WORK INSTRUCTIONS
Here the job is to transcribe the data exactly while omitting the images.

DATASET
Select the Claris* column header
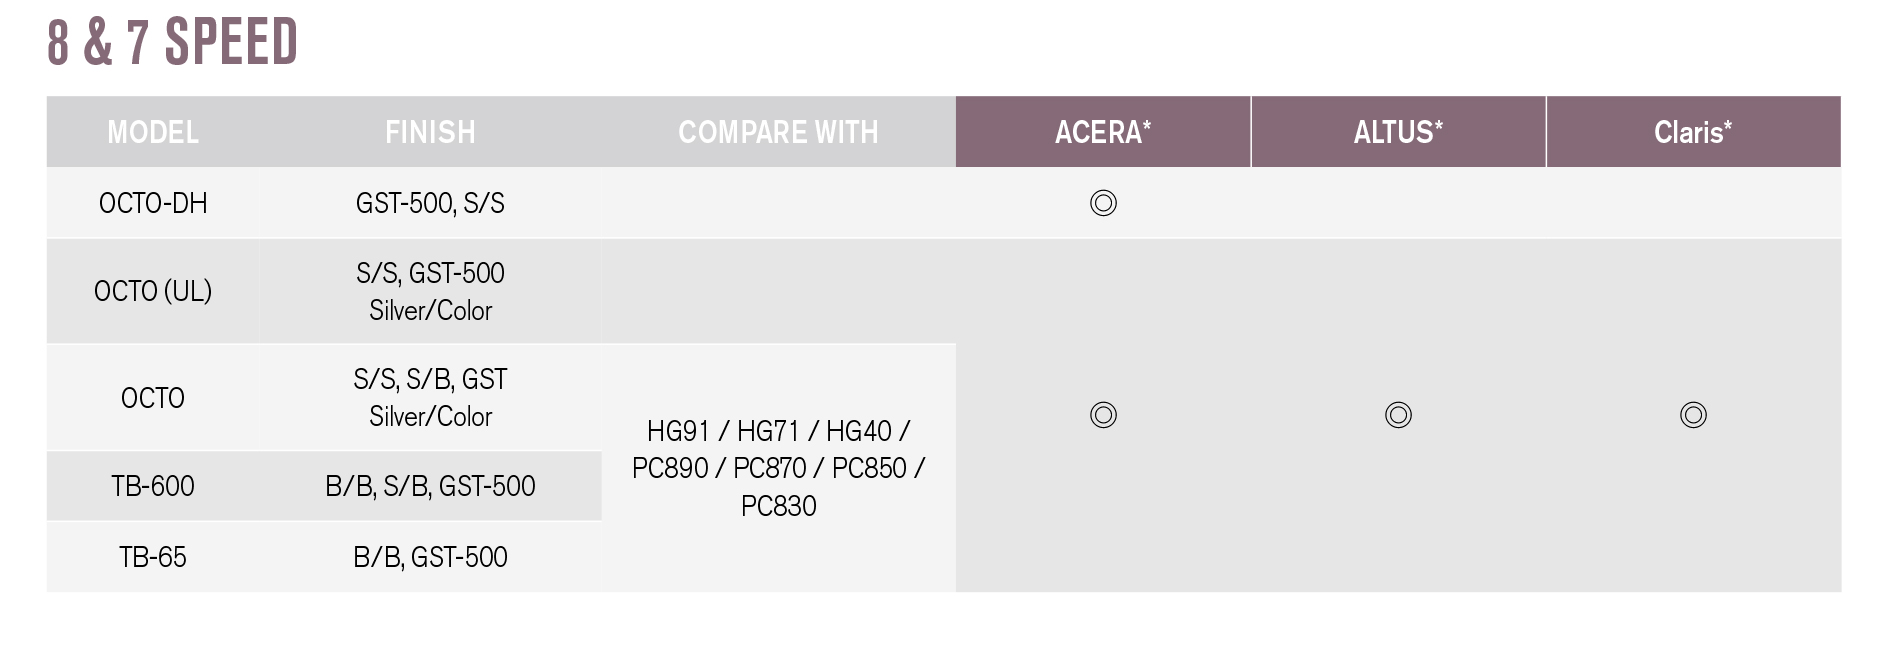 coord(1693,132)
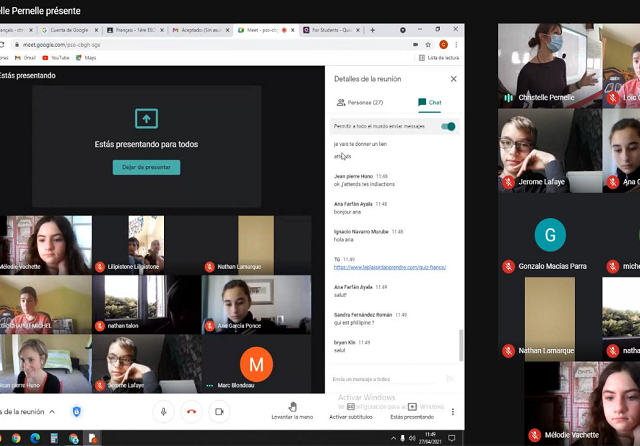Image resolution: width=640 pixels, height=446 pixels.
Task: Open options dots on Marc Blondeau tile
Action: coord(209,385)
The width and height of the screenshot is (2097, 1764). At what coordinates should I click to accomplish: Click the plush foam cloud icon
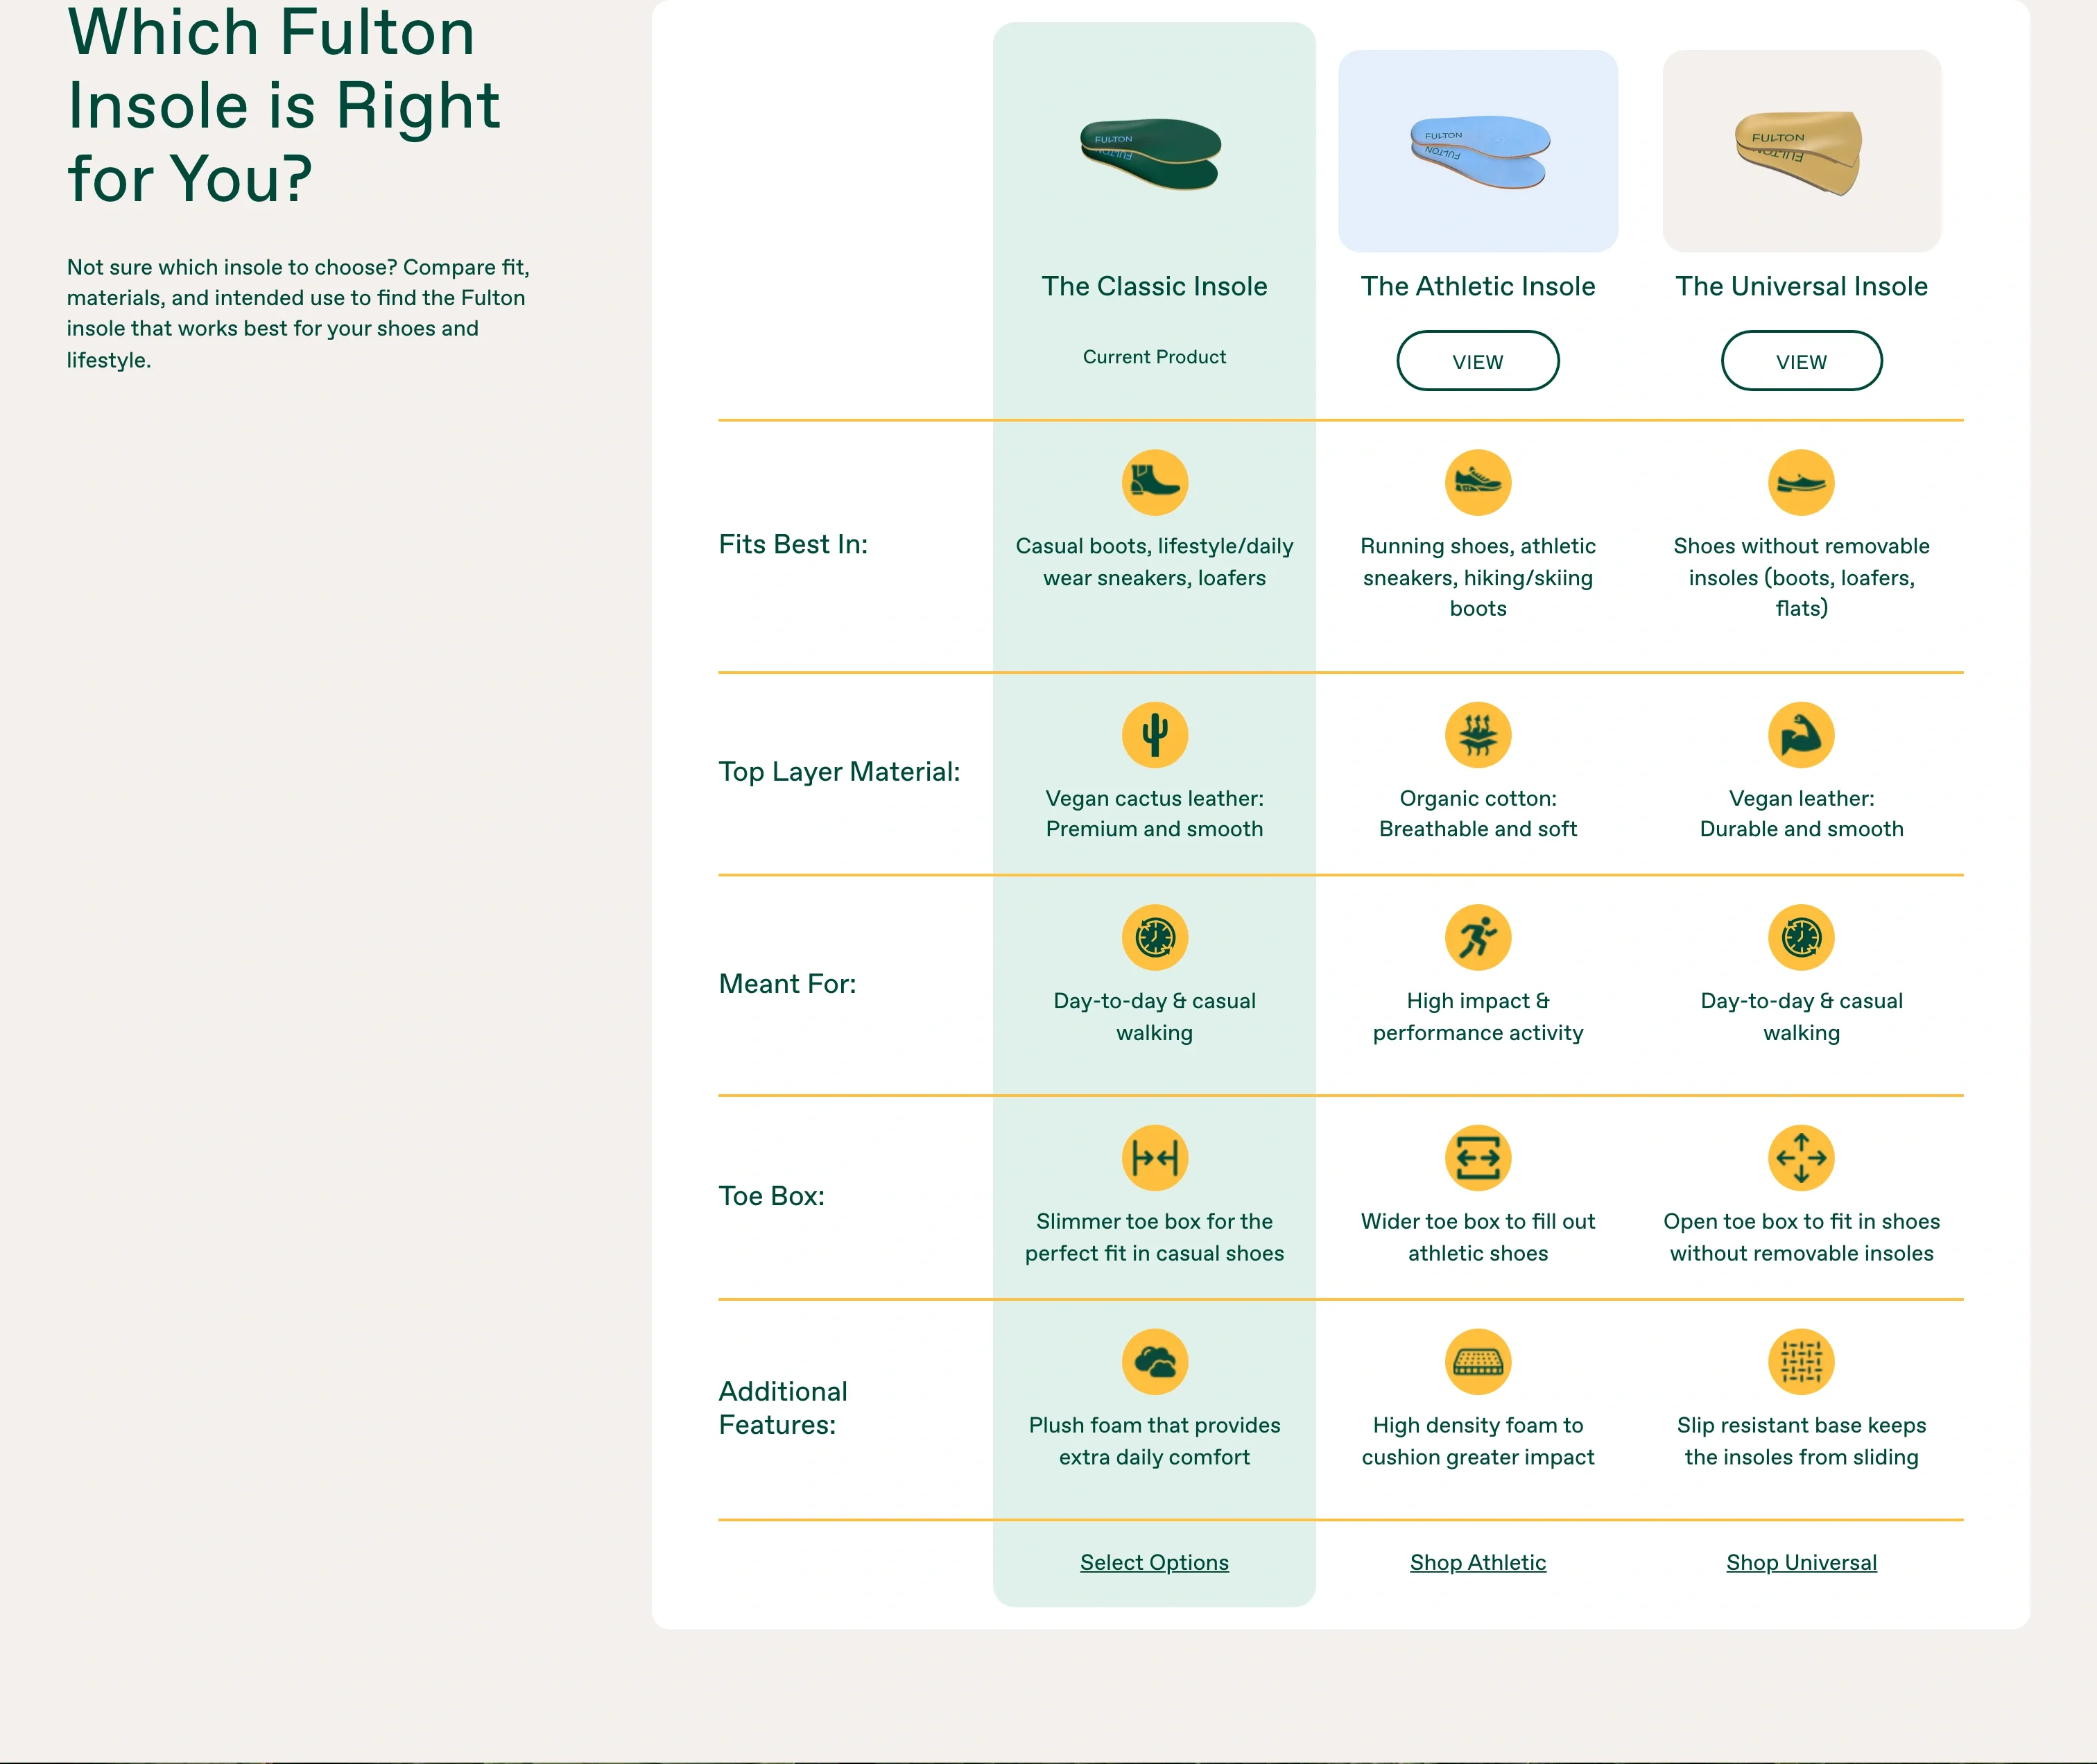[x=1154, y=1362]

WORKED SOLUTION
Select the Claris* column header
 coord(1693,132)
Image resolution: width=640 pixels, height=446 pixels.
Task: Open options dots on Marc Blondeau tile
Action: coord(209,385)
The width and height of the screenshot is (2097, 1764). At what coordinates should I click to accomplish: Click the plush foam cloud icon
[x=1154, y=1362]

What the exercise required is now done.